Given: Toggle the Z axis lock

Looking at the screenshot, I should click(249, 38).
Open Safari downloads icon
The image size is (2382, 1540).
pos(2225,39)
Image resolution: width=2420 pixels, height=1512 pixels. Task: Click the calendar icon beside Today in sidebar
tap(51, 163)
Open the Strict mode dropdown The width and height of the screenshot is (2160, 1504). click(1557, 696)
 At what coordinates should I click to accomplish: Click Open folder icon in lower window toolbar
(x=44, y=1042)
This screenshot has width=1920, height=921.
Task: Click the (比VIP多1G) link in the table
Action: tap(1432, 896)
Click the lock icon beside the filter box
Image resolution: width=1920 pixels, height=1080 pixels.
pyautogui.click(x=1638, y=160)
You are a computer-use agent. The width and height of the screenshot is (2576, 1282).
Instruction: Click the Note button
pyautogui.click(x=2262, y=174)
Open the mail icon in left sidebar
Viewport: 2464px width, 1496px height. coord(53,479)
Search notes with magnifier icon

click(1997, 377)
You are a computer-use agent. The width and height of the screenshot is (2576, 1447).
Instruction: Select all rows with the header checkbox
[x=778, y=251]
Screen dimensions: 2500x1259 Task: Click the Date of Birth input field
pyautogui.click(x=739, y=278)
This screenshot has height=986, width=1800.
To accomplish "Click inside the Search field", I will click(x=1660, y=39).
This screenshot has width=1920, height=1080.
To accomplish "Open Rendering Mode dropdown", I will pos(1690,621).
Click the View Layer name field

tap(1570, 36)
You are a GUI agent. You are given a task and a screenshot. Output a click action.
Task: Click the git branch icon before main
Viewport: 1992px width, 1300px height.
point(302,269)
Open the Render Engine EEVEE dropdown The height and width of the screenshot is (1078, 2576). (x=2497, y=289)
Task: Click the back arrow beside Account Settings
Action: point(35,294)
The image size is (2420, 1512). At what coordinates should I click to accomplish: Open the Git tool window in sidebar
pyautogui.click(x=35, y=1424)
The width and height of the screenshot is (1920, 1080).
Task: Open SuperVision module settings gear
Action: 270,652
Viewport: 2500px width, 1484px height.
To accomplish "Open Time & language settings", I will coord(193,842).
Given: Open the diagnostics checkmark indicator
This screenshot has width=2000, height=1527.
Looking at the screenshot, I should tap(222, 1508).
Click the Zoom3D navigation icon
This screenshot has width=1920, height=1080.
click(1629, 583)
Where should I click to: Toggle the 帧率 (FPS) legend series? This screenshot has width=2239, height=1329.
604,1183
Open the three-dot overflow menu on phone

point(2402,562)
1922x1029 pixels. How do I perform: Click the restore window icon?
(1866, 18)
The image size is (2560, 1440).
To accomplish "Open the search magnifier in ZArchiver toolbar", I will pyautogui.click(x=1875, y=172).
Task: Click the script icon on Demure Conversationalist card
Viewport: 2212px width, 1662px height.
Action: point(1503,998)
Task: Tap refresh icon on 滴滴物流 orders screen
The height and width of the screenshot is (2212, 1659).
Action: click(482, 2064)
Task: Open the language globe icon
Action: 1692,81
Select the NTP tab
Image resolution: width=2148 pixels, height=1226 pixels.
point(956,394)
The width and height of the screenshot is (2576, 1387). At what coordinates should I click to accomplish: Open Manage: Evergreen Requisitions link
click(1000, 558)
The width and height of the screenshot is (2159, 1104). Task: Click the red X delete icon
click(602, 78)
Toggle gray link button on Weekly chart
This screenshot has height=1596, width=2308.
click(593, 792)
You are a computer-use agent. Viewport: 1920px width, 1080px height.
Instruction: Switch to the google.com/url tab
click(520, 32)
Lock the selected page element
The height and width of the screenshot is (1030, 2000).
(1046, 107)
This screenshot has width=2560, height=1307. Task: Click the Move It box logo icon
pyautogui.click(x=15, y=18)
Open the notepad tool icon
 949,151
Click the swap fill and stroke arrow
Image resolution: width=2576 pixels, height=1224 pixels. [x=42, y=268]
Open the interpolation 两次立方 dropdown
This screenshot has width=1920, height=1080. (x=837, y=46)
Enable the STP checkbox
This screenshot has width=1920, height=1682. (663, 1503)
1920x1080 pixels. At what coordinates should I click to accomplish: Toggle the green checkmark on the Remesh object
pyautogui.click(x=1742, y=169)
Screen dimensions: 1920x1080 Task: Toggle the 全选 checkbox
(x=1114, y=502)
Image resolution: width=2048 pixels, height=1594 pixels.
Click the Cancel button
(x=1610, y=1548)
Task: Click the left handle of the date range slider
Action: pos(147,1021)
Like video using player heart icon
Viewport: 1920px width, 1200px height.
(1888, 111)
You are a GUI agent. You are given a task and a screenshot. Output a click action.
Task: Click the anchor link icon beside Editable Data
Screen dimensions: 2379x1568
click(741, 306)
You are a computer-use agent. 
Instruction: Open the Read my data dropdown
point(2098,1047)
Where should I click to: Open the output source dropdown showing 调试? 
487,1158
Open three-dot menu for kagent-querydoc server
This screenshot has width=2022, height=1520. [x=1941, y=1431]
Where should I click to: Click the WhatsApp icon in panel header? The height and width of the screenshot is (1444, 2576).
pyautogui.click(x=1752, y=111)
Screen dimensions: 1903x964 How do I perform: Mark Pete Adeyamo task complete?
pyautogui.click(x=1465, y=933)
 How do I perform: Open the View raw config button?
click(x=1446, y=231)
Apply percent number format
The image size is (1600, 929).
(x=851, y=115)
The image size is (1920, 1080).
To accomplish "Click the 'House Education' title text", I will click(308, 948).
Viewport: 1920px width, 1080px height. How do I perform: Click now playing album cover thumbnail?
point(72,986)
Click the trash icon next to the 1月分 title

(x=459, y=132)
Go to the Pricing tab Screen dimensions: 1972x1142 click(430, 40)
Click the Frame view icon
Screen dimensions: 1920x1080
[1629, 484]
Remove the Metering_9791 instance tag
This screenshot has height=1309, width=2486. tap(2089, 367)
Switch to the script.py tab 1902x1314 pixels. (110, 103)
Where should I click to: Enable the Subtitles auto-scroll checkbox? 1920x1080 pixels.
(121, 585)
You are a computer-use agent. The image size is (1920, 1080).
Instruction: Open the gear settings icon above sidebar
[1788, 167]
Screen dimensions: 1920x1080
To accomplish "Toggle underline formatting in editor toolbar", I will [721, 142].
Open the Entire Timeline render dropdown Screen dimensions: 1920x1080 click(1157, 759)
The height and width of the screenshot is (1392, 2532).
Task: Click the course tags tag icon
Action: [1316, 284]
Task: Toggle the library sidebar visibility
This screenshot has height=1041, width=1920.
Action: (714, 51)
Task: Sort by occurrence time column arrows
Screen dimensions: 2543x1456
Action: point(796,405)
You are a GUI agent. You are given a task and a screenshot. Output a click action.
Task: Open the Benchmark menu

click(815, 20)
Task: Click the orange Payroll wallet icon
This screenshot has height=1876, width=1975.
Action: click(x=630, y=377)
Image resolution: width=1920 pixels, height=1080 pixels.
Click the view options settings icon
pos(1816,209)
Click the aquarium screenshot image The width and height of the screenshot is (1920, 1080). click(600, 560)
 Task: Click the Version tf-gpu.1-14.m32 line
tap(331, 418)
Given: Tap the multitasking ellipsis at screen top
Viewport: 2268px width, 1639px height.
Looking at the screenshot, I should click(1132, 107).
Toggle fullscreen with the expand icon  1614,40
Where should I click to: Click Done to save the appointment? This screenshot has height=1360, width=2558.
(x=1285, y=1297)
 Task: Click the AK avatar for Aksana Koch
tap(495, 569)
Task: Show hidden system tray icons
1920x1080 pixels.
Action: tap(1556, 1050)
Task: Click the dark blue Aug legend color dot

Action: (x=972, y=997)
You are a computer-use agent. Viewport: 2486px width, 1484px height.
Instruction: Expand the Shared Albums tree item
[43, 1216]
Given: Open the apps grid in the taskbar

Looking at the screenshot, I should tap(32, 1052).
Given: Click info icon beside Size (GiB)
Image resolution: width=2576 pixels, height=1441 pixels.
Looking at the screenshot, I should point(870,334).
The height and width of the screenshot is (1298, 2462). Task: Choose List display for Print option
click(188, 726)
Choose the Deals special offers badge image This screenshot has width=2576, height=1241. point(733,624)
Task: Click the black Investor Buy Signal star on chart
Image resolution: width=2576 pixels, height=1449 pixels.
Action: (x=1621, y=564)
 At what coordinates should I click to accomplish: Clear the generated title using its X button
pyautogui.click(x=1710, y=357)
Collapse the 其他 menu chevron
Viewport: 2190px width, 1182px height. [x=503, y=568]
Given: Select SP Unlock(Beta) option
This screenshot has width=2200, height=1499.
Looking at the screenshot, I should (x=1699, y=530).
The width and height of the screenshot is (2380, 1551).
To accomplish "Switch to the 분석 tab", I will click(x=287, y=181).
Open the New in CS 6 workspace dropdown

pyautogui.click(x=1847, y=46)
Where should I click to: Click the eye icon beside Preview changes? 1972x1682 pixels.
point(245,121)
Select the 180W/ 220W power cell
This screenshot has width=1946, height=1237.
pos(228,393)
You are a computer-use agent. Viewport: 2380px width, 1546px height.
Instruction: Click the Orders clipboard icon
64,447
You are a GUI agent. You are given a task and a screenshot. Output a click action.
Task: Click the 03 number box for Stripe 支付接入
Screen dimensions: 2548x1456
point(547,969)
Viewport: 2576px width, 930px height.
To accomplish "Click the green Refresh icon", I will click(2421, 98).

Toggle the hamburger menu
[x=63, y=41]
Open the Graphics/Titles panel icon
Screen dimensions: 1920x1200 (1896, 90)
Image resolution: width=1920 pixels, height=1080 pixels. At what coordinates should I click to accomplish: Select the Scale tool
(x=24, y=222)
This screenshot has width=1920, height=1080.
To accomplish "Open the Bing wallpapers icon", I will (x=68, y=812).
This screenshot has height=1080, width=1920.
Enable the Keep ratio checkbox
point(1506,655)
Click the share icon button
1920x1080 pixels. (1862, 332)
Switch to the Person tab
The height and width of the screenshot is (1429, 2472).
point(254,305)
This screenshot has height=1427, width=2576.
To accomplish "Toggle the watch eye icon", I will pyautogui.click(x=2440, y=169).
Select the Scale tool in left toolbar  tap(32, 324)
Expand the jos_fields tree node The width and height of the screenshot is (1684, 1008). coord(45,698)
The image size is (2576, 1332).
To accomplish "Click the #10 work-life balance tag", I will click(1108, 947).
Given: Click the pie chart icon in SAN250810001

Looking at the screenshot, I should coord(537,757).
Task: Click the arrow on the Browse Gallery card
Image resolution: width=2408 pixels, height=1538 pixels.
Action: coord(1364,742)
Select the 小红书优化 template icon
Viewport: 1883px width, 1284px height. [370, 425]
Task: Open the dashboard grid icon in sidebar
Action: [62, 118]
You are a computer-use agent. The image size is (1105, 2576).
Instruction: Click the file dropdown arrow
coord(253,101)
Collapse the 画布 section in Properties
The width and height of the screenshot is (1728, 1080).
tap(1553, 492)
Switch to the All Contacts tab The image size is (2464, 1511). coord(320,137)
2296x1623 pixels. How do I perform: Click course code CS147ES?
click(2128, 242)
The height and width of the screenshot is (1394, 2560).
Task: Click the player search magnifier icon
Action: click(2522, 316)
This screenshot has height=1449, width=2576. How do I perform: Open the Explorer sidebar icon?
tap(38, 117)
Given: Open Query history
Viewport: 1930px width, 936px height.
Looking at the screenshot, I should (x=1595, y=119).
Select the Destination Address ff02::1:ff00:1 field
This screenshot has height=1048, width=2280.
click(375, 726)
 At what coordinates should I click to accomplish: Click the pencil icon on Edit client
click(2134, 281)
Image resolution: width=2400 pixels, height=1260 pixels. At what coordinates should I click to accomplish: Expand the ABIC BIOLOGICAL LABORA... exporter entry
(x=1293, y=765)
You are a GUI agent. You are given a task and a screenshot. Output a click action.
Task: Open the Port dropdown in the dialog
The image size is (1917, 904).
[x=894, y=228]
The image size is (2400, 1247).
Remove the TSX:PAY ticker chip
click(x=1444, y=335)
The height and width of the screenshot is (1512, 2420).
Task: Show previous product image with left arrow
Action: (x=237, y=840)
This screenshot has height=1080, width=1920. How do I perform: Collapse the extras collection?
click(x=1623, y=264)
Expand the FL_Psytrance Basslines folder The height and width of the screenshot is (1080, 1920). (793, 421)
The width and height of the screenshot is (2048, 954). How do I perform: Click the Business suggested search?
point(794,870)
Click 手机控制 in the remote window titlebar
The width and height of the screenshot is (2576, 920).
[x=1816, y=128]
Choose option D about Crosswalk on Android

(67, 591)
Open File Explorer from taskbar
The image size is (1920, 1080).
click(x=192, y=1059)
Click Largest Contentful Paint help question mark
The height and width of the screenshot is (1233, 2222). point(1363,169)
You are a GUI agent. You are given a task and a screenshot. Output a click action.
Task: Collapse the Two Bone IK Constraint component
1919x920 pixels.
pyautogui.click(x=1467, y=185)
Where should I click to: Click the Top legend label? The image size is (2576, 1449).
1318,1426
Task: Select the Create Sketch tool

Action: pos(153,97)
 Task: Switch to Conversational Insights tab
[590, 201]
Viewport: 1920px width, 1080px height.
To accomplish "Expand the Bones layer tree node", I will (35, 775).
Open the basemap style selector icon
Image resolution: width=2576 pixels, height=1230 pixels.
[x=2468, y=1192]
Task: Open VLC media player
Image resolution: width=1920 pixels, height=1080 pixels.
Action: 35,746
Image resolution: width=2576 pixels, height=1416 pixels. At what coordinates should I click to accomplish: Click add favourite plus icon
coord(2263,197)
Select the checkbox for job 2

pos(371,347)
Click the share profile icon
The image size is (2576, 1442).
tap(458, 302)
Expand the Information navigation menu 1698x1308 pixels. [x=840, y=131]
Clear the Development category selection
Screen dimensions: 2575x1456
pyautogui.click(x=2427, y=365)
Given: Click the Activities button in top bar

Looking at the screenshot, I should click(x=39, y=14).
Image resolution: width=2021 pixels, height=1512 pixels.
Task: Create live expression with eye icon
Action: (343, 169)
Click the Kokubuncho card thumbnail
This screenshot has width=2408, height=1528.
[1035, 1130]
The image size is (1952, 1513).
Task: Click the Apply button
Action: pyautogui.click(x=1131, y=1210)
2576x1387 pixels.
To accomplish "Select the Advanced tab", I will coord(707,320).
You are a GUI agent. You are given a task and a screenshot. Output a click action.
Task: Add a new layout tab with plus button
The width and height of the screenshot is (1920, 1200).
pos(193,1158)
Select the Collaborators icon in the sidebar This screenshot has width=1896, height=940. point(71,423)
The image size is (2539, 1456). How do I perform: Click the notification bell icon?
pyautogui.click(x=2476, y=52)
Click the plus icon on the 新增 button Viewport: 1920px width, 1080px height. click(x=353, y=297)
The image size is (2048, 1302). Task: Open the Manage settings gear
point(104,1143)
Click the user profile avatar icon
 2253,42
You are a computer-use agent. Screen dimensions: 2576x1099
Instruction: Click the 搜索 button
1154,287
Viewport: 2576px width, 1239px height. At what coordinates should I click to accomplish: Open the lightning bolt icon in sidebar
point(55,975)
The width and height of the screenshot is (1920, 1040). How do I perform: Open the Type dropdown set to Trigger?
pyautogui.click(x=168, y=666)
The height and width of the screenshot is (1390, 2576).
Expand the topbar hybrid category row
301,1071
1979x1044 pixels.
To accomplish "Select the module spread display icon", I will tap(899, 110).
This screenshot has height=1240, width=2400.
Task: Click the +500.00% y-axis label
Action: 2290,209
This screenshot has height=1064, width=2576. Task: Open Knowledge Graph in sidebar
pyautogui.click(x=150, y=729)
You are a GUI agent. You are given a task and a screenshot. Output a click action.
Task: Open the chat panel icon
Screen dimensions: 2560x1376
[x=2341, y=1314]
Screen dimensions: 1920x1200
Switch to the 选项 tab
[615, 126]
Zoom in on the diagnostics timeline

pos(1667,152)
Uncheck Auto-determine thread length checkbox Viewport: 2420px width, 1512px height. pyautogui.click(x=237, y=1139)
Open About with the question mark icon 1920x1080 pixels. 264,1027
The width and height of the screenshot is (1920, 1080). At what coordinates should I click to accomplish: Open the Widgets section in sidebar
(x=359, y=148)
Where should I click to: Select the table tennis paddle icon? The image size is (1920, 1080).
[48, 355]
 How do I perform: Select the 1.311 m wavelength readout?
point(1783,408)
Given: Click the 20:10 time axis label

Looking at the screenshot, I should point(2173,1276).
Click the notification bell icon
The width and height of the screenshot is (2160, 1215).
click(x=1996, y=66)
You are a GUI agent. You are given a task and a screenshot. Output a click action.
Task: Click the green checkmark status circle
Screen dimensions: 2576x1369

*THE PROBLEM*: Your task is to copy each line from the material above that includes the word "node".

*EXERCISE RESULT*:
Expand the jos_fields tree node The width and height of the screenshot is (1684, 1008). coord(45,698)
To accomplish "Expand the Bones layer tree node", I will (35, 775).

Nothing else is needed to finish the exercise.